Attorneys for the Community Justice Project at the University of St. Thomas filed a complaint last week with federal civil rights officials that accuses a Minneapolis school of routinely violating the rights of special education students.
The complaint states that Minneapolis Public Schools' Harrison Education Center fails to provide adequate instruction to its students and segregates them from the children who don't have disabilities. The complaint requests a federal investigation.
Harrison currently serves high school students deemed to have severe emotional and behavioral disorders.
The complaint, filed with the U.S. Department of Justice's Civil Rights Division, recounts the story of a 16-year-old boy who was sent to Harrison after he was involved in a fight.
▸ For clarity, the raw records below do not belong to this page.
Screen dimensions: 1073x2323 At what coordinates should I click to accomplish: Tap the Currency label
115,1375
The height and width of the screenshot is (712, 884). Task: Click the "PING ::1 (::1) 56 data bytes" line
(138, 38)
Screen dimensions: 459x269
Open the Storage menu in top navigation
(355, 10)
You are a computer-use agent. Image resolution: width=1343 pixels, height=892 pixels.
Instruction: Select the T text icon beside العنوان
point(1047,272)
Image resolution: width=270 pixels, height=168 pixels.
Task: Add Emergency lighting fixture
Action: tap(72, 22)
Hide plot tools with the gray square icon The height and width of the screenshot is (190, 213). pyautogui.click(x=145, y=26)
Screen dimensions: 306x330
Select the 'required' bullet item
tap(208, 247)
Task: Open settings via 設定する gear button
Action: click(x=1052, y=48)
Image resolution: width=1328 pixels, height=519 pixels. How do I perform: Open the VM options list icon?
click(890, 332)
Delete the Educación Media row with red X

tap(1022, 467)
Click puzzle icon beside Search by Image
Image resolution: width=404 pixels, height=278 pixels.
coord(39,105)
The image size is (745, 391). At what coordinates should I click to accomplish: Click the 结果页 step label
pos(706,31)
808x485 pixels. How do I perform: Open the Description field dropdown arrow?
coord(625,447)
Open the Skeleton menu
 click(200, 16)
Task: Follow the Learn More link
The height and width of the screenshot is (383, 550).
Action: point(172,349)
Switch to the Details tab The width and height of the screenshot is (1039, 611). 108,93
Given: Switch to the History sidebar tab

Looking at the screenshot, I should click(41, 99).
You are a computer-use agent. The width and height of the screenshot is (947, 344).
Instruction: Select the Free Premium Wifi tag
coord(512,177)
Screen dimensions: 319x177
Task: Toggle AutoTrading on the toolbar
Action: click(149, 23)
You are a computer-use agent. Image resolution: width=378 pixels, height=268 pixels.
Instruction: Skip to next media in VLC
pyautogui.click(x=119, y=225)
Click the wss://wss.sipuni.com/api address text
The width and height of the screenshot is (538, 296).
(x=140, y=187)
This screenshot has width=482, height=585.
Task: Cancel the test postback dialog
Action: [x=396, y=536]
Upon enrolling at Harrison, the boy, "J.G.," observed frequent fights and said little was taught in the classroom.
"He also states that students are constantly disciplined with suspensions, both in-school and out of school," the complaint states. "Though Harrison punishes its students for minor infractions, J.G. remembers that a staff member hypocritically and openly recounted his drinking stories with a minor student."
District officials said Thursday they had not received official notice of the complaint from federal justice officials.
"Our standard procedure when receiving complaints is to respond swiftly and cooperate thoroughly with the inquiring agency," said Rachel Hicks, a district spokeswoman.
The district is currently considering making significant changes at Harrison, which has long been accused of being a dumping ground for troubled students.
Those changes include requiring teachers and other staff members to reapply for newly redesigned positions. The process is known as a "fresh start" and has been used in the past with some of the district's struggling schools. The board is expected to take up the issue at its April meeting.